The Romanian brand that made its name selling cheap Sanderos to first-time buyers just unveiled a car that looks like it belongs in a different tax bracket. The Dacia Striker, revealed during Renault Group’s futuREady Strategy Day, is a 4.62-metre raised estate designed to go head-to-head with the Skoda Octavia Estate — at a price that starts below £22,000. That’s not a typo.
A C-segment load-lugger with available all-wheel drive, hybrid powertrains, and the footprint of a proper family car, priced to undercut the segment’s established players by a wide margin.
The Striker shares its CMF-B platform and most of its mechanical guts with the Bigster SUV, but the resemblance stops at the skin. A raked roofline sits lower than the Bigster’s, the proportions are sleeker, and the overall silhouette reads more wagon than crossover. Dacia boss Katrin Adt has been careful to draw a line between the two, calling the Striker “a totally different offer to the customer.”

Powertrain options will mirror the Bigster’s lineup: a 1.2-litre three-cylinder petrol paired with a rear electric motor for 152 bhp and all-wheel drive, plus mild-hybrid and full-hybrid configurations ranging from 138 to 153 bhp. An LPG variant will be available in continental markets. No battery-electric version at launch, which makes sense — Dacia is saving its EV firepower for other models.
The timing is deliberate. Europe’s C-segment remains the continent’s fattest sales pool, and Dacia wants a third of its volume to come from it by 2030. Right now the figure sits around a fifth.

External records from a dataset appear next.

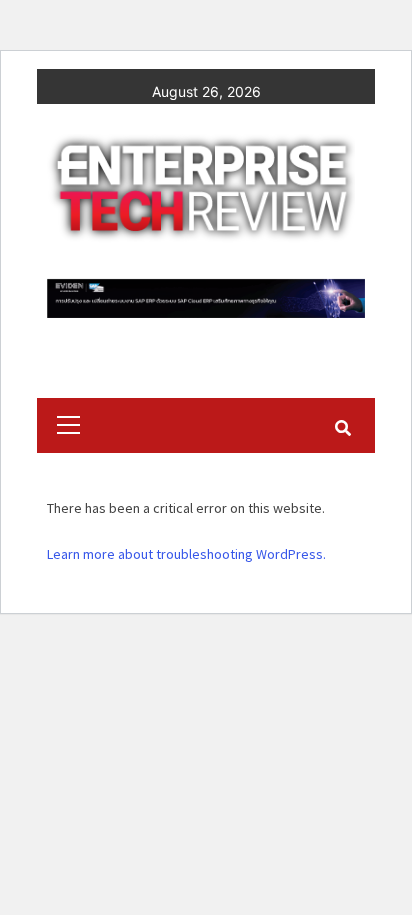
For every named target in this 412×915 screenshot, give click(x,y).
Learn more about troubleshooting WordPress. (186, 554)
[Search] (342, 428)
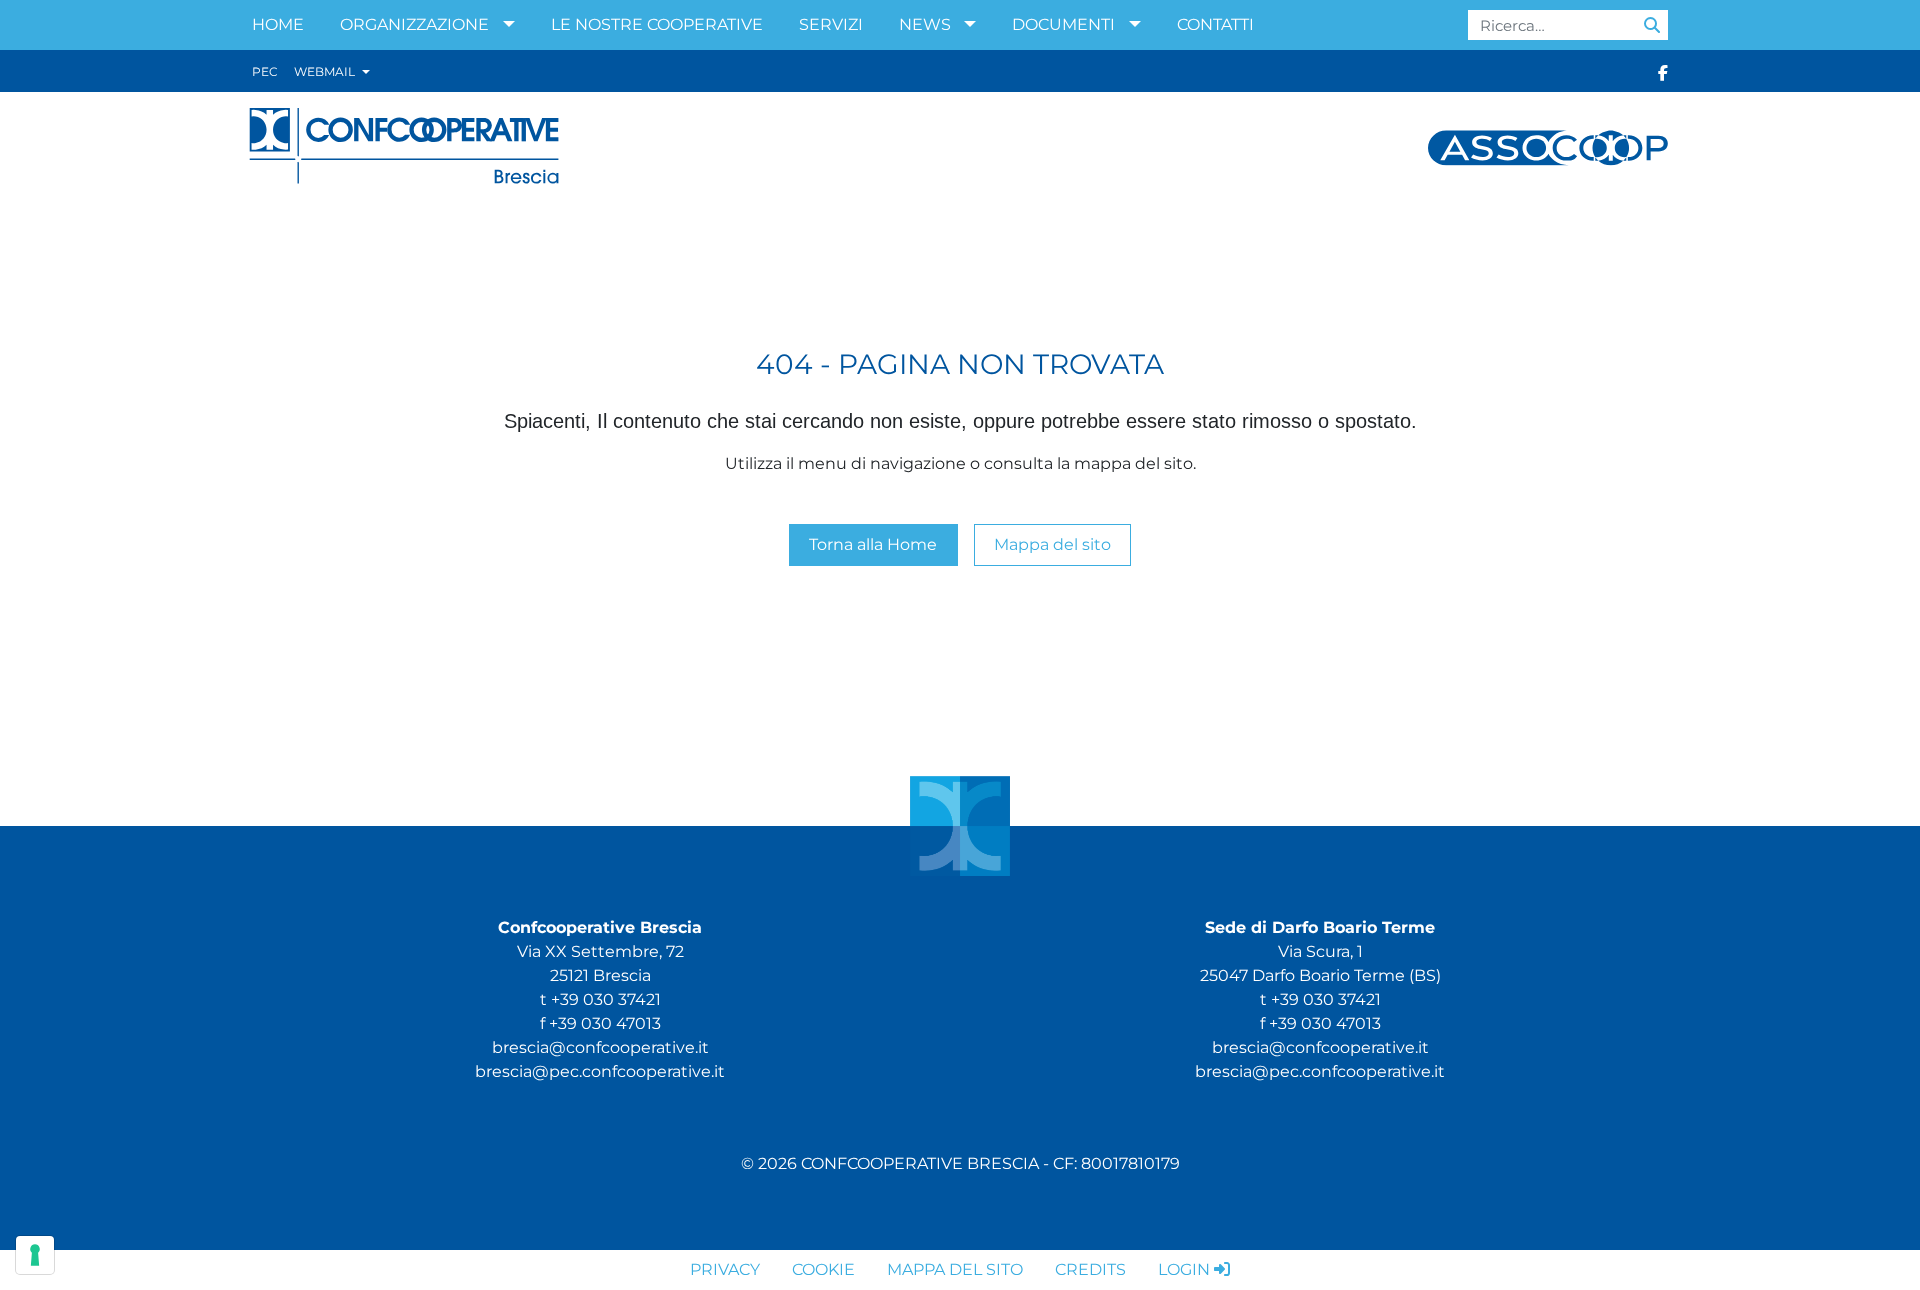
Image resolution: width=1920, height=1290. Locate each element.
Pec (265, 71)
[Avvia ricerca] (1652, 25)
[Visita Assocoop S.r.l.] (1548, 146)
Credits (1090, 1269)
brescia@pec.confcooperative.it (600, 1071)
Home (278, 24)
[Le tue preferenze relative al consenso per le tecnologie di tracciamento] (35, 1255)
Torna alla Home (873, 544)
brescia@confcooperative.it (600, 1047)
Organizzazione (414, 24)
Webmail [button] (326, 71)
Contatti (1215, 24)
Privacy (725, 1269)
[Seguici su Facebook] (1663, 72)
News (925, 24)
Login (1184, 1269)
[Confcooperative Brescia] (405, 146)
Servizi (831, 24)
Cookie (823, 1269)
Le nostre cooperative (657, 24)
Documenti (1063, 24)
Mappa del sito (1052, 544)
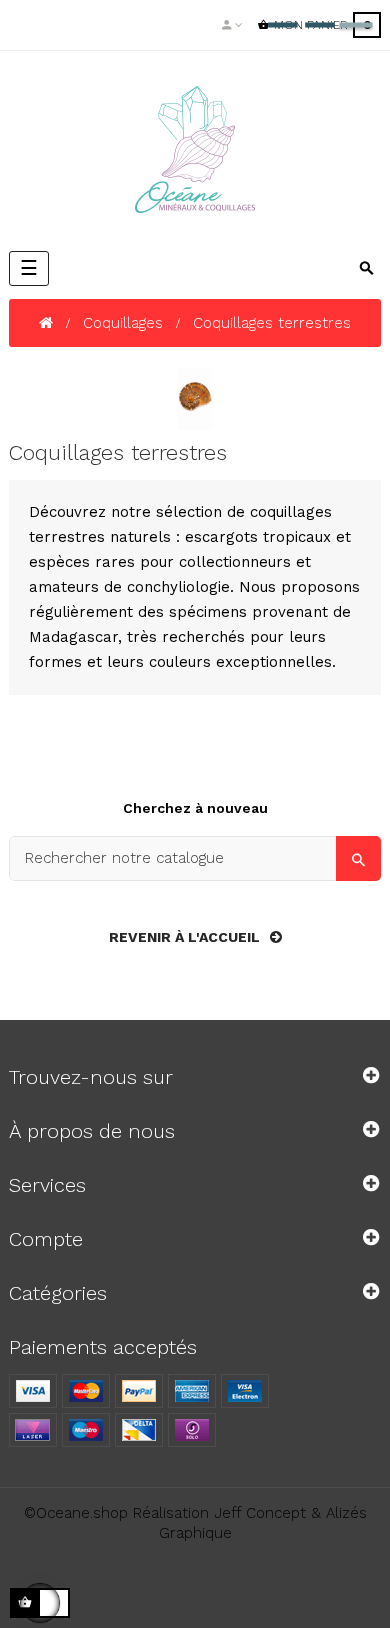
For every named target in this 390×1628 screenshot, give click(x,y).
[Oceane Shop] (195, 149)
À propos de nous (92, 1131)
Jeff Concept (260, 1513)
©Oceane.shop (76, 1513)
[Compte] (232, 25)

The Bigster already proved the brand can punch above its weight class, racking up 67,573 sales in its first full year and becoming the best-selling C-segment SUV among retail buyers in the second half of 2025. That number matters because Dacia doesn’t lease-dump cars into fleets. It sells them to people spending their own money.

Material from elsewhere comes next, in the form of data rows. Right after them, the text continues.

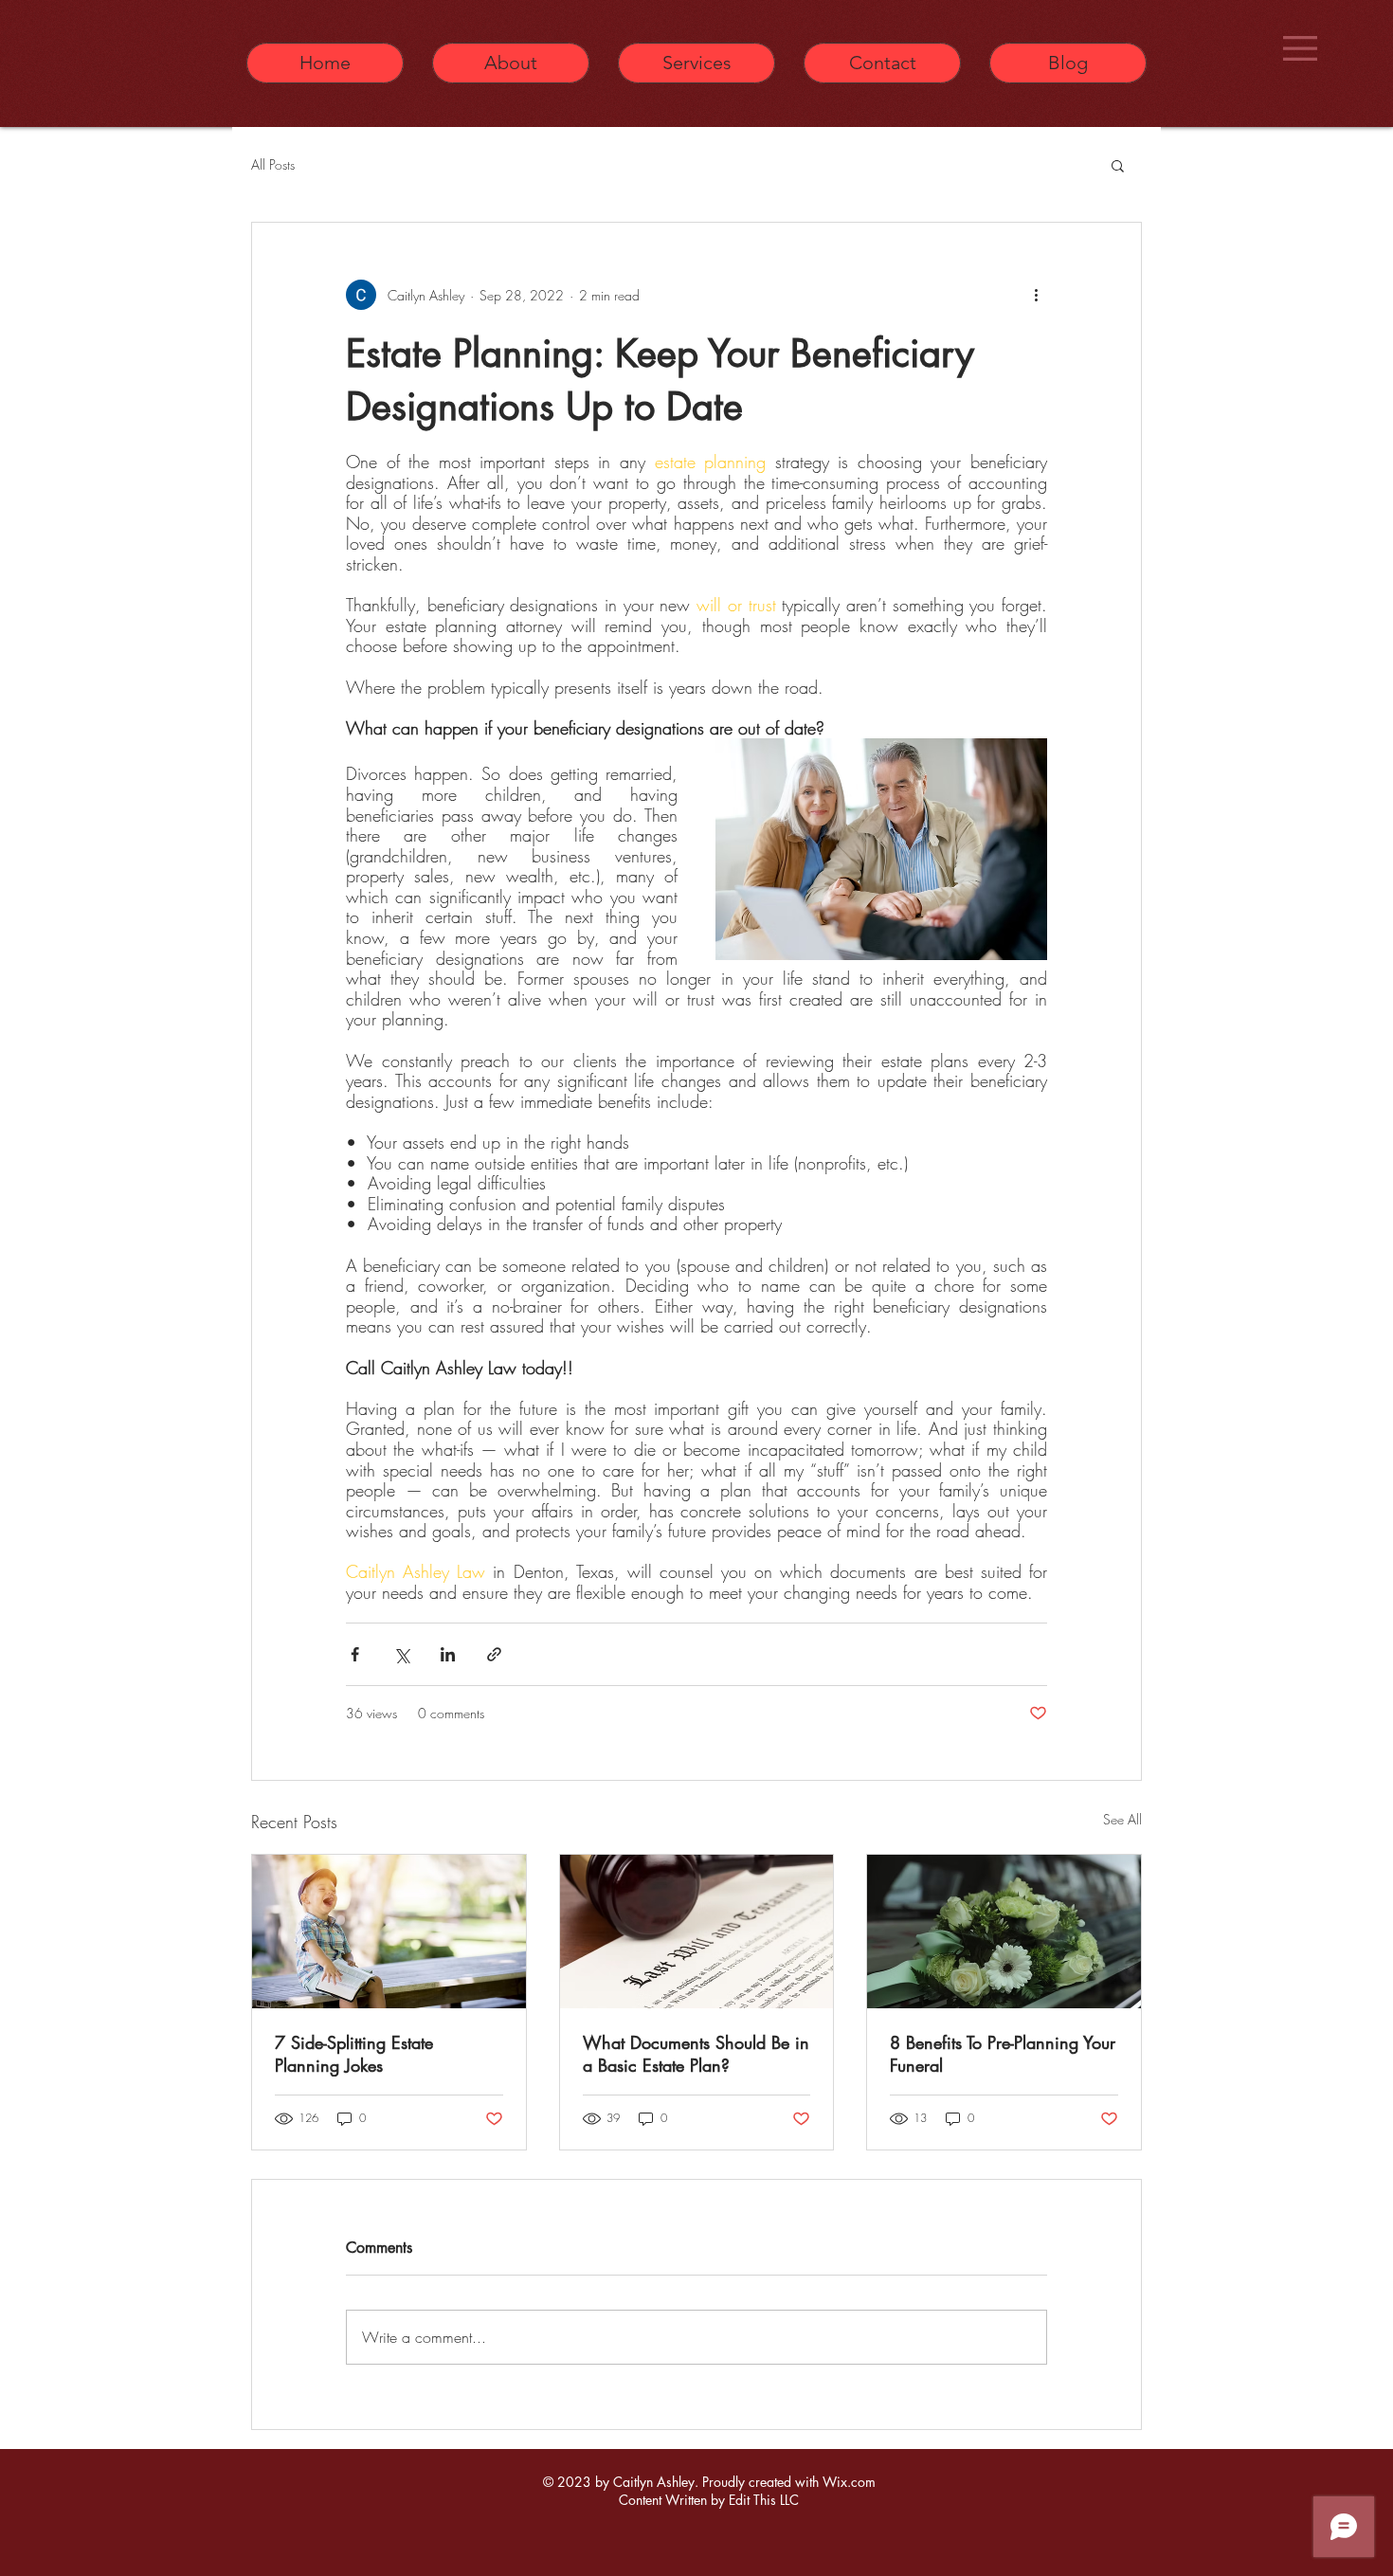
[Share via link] (494, 1654)
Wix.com (849, 2482)
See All (1122, 1819)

More than 65 percent of Dacia customers come from outside Renault Group entirely, and over 70 percent of existing owners buy another one. Those are retention numbers most premium brands would frame and hang on the boardroom wall.
The Striker is just one piece of a broader offensive. Dacia confirmed four fully electric vehicles by decade’s end, starting with a city car this year priced under £15,600 that shares architecture with the new Renault Twingo. The next-generation Sandero will get both electric and combustion options.

The brand’s weapon is what it calls “design-to-cost” engineering, a discipline that reportedly delivers a 15 percent cost advantage over competitors. It’s the reason a Sandero has been Europe’s best-selling car to private buyers since 2017, and why Dacia crossed 10 million global sales last year since the original Logan launched in 2004.
Full interior details and complete specifications are being held back until the Striker’s formal debut in June. But the car shown during the strategy presentation looked finished, not conceptual. The vertical front end, glossy black taillight bridge, and textured exterior panels all suggest Dacia’s design team has figured out how to make affordable look intentional rather than compromised.
Skoda has owned the value-estate space for two decades with the Octavia. The Fabia and Superb wagons bracket it on either side. Nobody seriously challenged that grip because nobody could match the combination of space, quality, and price.
Dacia just walked into the room with a lower number on the sticker and a straight face. Whether the Striker can match the Octavia’s driving refinement and interior quality remains to be seen. But at potentially £5,000 less to start, a lot of buyers won’t care.